Getting Deep into Shadows

Getting Deep into Shadows:

 Let’s talk shadows in web design. Shadows add texture, perspective, and emphasize the dimensions of objects. In web design, using light and shadow can add physical realism and can be used to make rich, tactile interfaces.

Take the landing page below. It is for cycling tours in Iceland. Notice the embellished drop shadow of the cyclist and how it creates the perception that they are flying above not only the content on the page, but the page itself, as though they are “popping” over the screen. It feels dynamic and immediate, which is perfect for the theme of adventure.

Credit: Kate Hahu

Compare that with this next example. It’s a “flat” design, sans shadows. In this case, the bike itself is the focal point. The absence of depth and realism allows the bike to stand out on its own.

Credit: saravana

You can appreciate the differences between these approaches. Using shadows and depth is a design choice; they should support the theme and the message you want the content to convey.

Light and shadows

As we just saw, depth can enhance content. And what exactly makes a shadow? Light!

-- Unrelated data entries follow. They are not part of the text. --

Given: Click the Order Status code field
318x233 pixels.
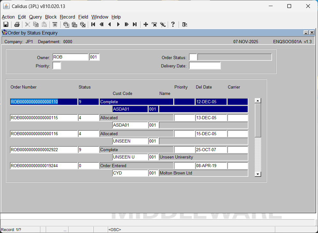Looking at the screenshot, I should [193, 57].

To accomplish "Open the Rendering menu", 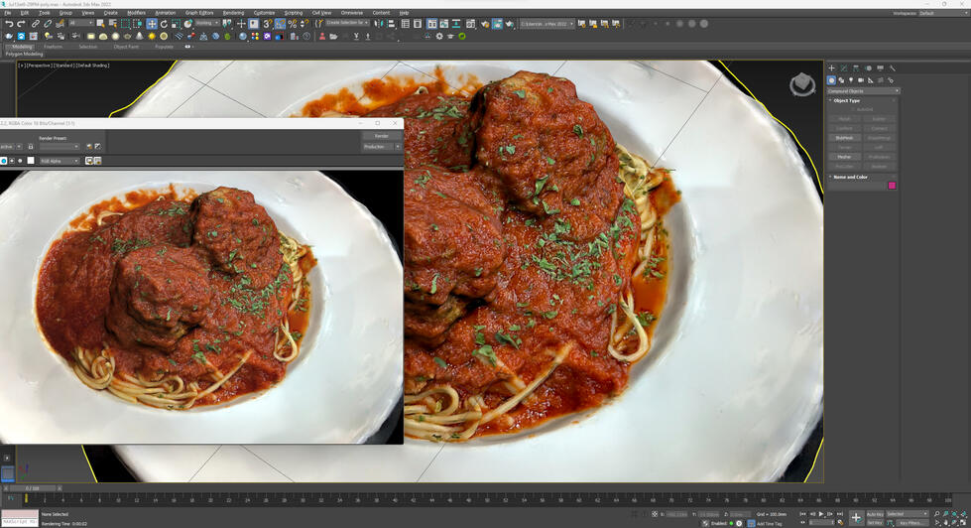I will click(x=233, y=13).
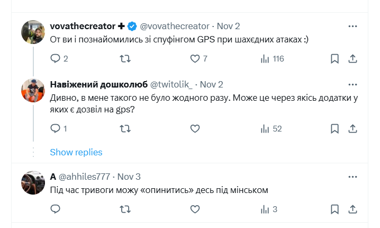View analytics for tweet with 52 views
This screenshot has height=228, width=380.
click(x=265, y=128)
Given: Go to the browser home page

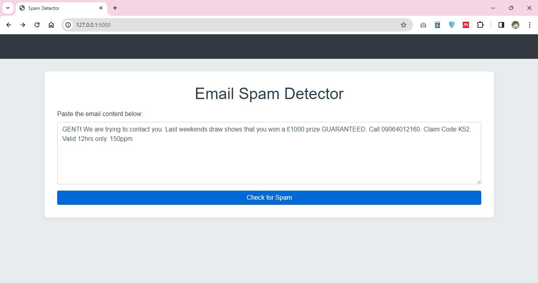Looking at the screenshot, I should [51, 25].

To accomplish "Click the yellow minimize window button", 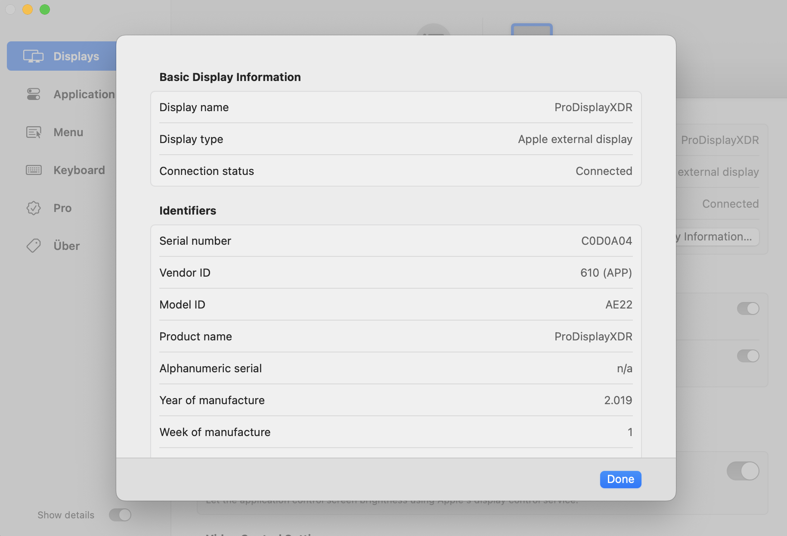I will pos(28,9).
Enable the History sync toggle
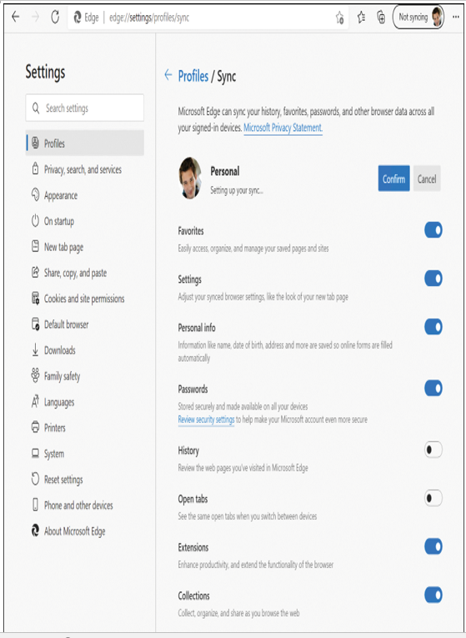The height and width of the screenshot is (638, 466). point(433,450)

It’s impossible to talk about shadow without getting into light. It controls the direction of a shadow as well as how deep or shallow the shadow appears. You can’t have one without the other.

Google’s Material Design design system is a good example of employing light and shadows effectively. You’ve certainly encountered Material Design’s aesthetics because Google employs it on nearly all of its products.

The design system takes cues from the physical world and expresses interfaces in three-dimensional space using light, surfaces, and cast shadows. Their guidelines on using light and shadows covers this in great detail.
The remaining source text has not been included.